### THE TASKS:
a – In the forum thread on non-sexual acts that feel erotic, what does minimalME find more intimate than sex?
b – Carry on the forum thread on non-sexual acts that feel erotic, starting right after its last line.

### EXCERPT:
##############################
# Are non-sexual acts erotic to you?



## Machjo (Feb 2, 2018)

...


----------



## WilliamM (Mar 14, 2017)

Every touch from my wife turns me on. A look over the roof of the car can get my motor running.

My wife is turned on, sexually aroused, by the act of bringing me a cup of coffee. But that’s it’s own specific issue.


----------



## Um Excuse Me (Feb 3, 2018)

My personal favorite is the way my wife eats an ice cream cone. I'll purposely buy her a soft serve version just to watch the way she licks it. In fact, she licks it similar to the way she licks my, well you get the idea....>>


----------



## Machjo (Feb 2, 2018)

...


----------



## Machjo (Feb 2, 2018)

...


----------



## minimalME (Jan 3, 2012)

I find eye contact almost unbearable. It's more intimate to me than sex - and very erotic.


----------



## Rocky Mountain Yeti (Apr 23, 2017)

I don't think there's a clear line between erotic and not erotic. 

Many things which are not inherently sexual can be erotic under the right circumstances. Conversely, some things which are blatantly sexual may not come across as erotic at all. 

Like most guys, I can't stand shopping, especially for clothes. Fortunately for me, my wife isn't so much into it either. But one evening I joined her as she needed some new threads. That evening, watching her try _ON_ new jeans was absolutely mesmerizing. By the time we walked out of J. Crew, she knew she would not escape the evening unmolested. 

She has this look where her head is tilted slightly downward and her eyes move up to compensate that drives me nuts. Also, her simply laughing at one of my jokes often gets me wound up.
##############################
### SOURCE DATA:

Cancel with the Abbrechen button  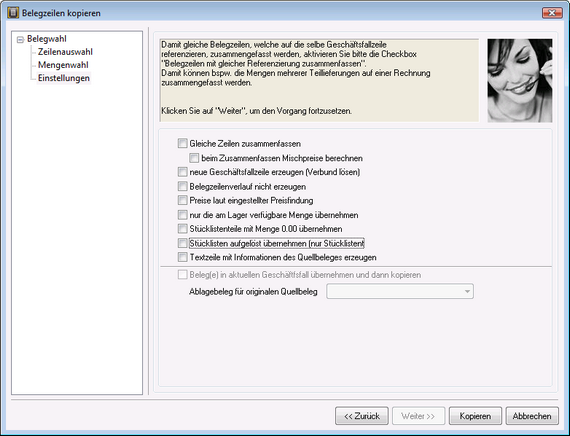(x=532, y=416)
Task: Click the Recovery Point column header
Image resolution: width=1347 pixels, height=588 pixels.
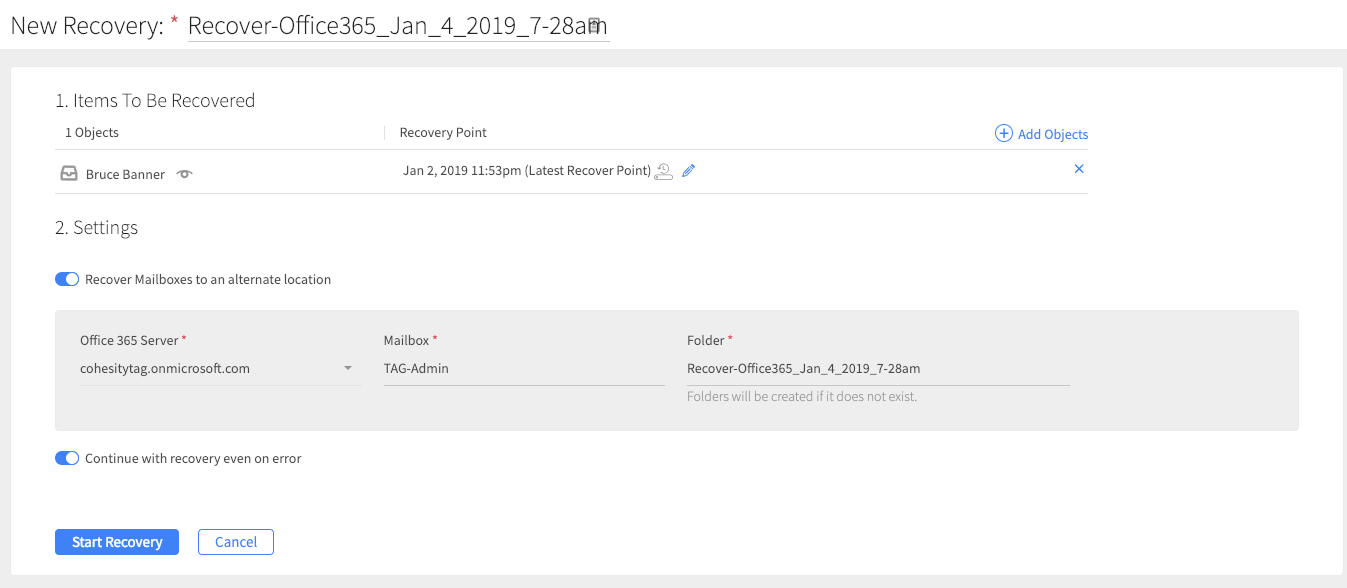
##############################
### ANSWERS FOR THE TASKS:
a – Eye contact.

b –
On the other side, I'll never forget a time when we were discussing a thorny subject on which she feared disagreement on my part. I let her air it out and she was rock solid so I simply said "I agree completely." I had hardly finished the sentence and she blurted out "Let's have sex!" I, for once, wasn't thinking about sex at all and she threw me the most enthusiastic invitation I'd ever received.


----------



## scatty (Mar 15, 2013)

Seeing my husband driving a stick is an erotic experience for me.


----------



## Young at Heart (Jan 6, 2015)

Machjo said:


> Outside of sex, I do find some quasi-sexual acts like giving my wife or her giving me a massage, or her playing keyholder, erotic.
> 
> Outside of that though, I find even some totally non-sexual acts to be quasi-erotic at times.
> 
> ...Maybe 'erotic' is a strong word in this context, maybe 'intimate' might be a better word? I don't know. What's been your experience with that or is it just that I'm a typical male who sexualizes even the slightest female attention in his mind?


Flirting is by its nature is a non sexual, erotic activity that is designed to seduce your partner.

There are lots of things that two people can do to tease and arouse each other without direct genital stimulation.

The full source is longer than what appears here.